Before 1952, BC had a Liberal Conservative coalition, which was deeply unpopular, and they went from 39 seats to 10. The Socreds soared from no seats to 19. The right had split three ways.

When the right is split or deeply unpopular the NDP wins — 1972, 1991 when the Socred banner disintegrated, and 2020 when the BC Liberal banner lost its appeal. The ideological differences among the Liberals, Conservatives and Socreds have been insignificant compared to their hostility to the NDP. In most elections they form an unholy alliance under whatever name may work best — Socred, Liberals and now BC United — it is all the same.

Then and Now

In 1972 the NDP won a majority of seats in nearly every part of BC. When it won a majority government in 2020, with 57 out of 87 seats, it won just 6 out of 24 seats in BC’s interior. Increasingly, across Canada, working-class rural and resource-based communities are moving away from the NDP and towards conservative parties. The NDP has allowed these conservative parties to seem to care about jobs, when what they really care about are profits.

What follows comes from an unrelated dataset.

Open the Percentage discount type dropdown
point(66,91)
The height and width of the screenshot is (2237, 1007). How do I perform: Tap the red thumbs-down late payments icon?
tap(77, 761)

In 1972 the NDP, while not carrying out a socialist program, came like a breath of fresh air, full of energy to carry out bold reforms that made a real improvement to people’s lives. Today’s NDP has been in government nearly twice as long, yet has done far less. It has not even restored past reforms that the right-wing governments cut such as on rent control and workers’ rights. Now, at best, it seeks to find a middle ground between the needs of workers and the profit drive of big business. On paid sick leave unions and workers’ representatives wanted 10 days, the bosses wanted none, so the NDP split the difference and announced 5 days. On rent control tenants want rent to be tied to the unit, the landlords don’t, so the NDP have not tied rent to the unit. Why should the BC NDP take notice of big business and its friends: they will never support the NDP!

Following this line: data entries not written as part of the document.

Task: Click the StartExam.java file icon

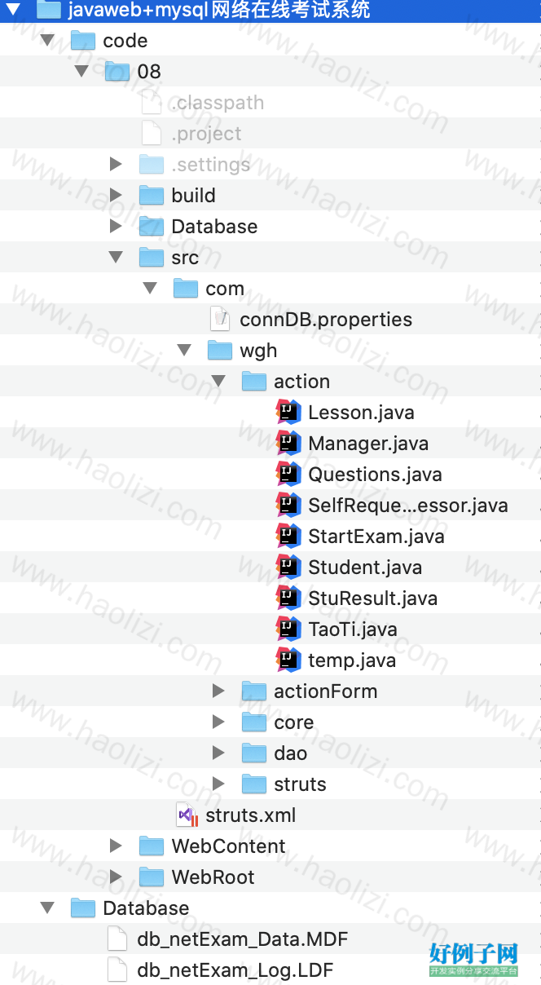Action: pyautogui.click(x=288, y=536)
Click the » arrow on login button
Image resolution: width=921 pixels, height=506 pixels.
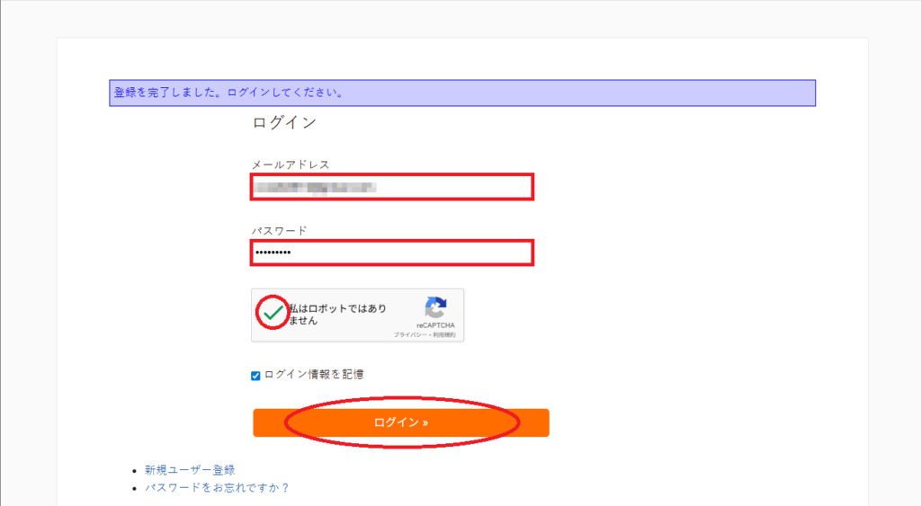425,422
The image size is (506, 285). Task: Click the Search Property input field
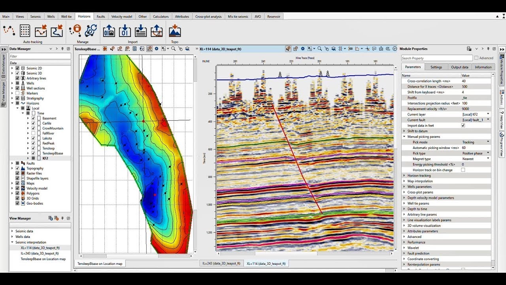[x=436, y=58]
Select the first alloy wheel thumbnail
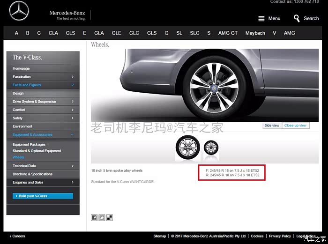The width and height of the screenshot is (328, 244). coord(187,148)
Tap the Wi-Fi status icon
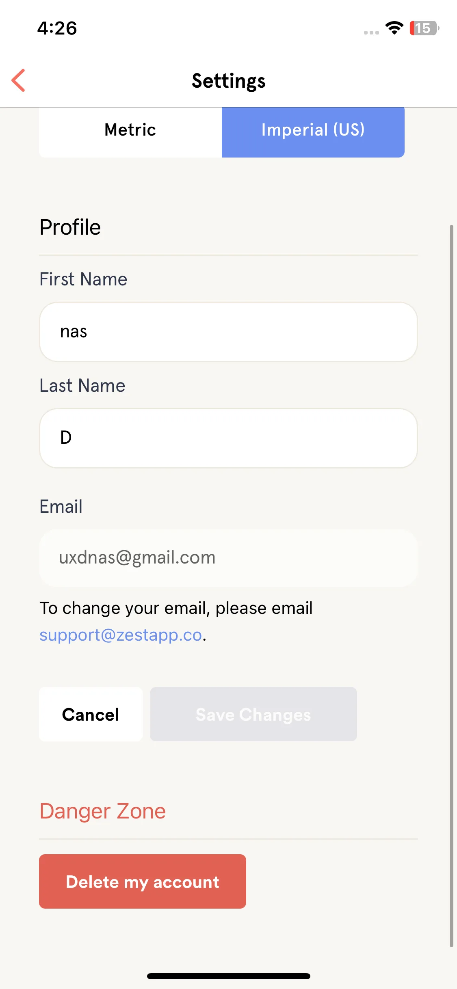This screenshot has width=457, height=989. [394, 28]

Raw logs are still being exported. The BC government is subsidizing a huge increase in climate change with its support for the LNG project that will export fracked gas. The housing crisis in BC is getting worse with soaring rents, yet the NDP will not introduce strong rent control. This is in contrast to the past NDP that established strong rent control in 1974, at a time when rent was much more affordable. Now it is more concerned with developers’ and landlords’ profits than renters’ living standards. BC needs a massive public housing building program and strong rent controls.

Over the first two and a half years of COVID, BC had a lower death rate than the other big provinces, although not as good as Atlantic Canada and the territories. Its action to bring care home staff into the public sector undoubtably saved lives. However, it did not bring in an eviction moratorium or paid sick days until after Doug Ford in Ontario took these actions.

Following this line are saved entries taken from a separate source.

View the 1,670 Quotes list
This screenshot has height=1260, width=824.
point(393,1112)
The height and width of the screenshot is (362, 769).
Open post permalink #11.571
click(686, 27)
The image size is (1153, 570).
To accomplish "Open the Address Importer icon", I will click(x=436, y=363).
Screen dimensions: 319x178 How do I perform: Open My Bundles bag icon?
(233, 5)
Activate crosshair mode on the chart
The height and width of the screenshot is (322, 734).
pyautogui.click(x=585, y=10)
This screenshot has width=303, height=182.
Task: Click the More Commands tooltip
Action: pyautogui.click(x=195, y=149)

The NDP has positioned itself as a competent manager of capitalism with no intention of major reforms. In the short-term this may give them more years in cabinet, but it does not significantly improve living standards for most workers. The crises of capitalism — health care disaster, inflation, climate change, next major recession — will get worse. These crises are not caused by bad management or the wrong government choices; they are rooted in the nature of the capitalist system that prioritizes profits over human well-being and a healthy environment.

Across Canada and the world, a new dynamic populist right, which taps into widespread anger and frustration, is on the rise. If the NDP clings to the centre ground, this populist wave will not be answered from the left. There is a big thirst for a bolder NDP, but the leadership in BC and across Canada is unwilling to be like the NDP of 1972 — bold in action for a good time for the people of BC.

The demand for change is growing, for radical policies that put working people before profits. Socialist Alternative is working to build a real alternative to the failed policies of capitalist compromise.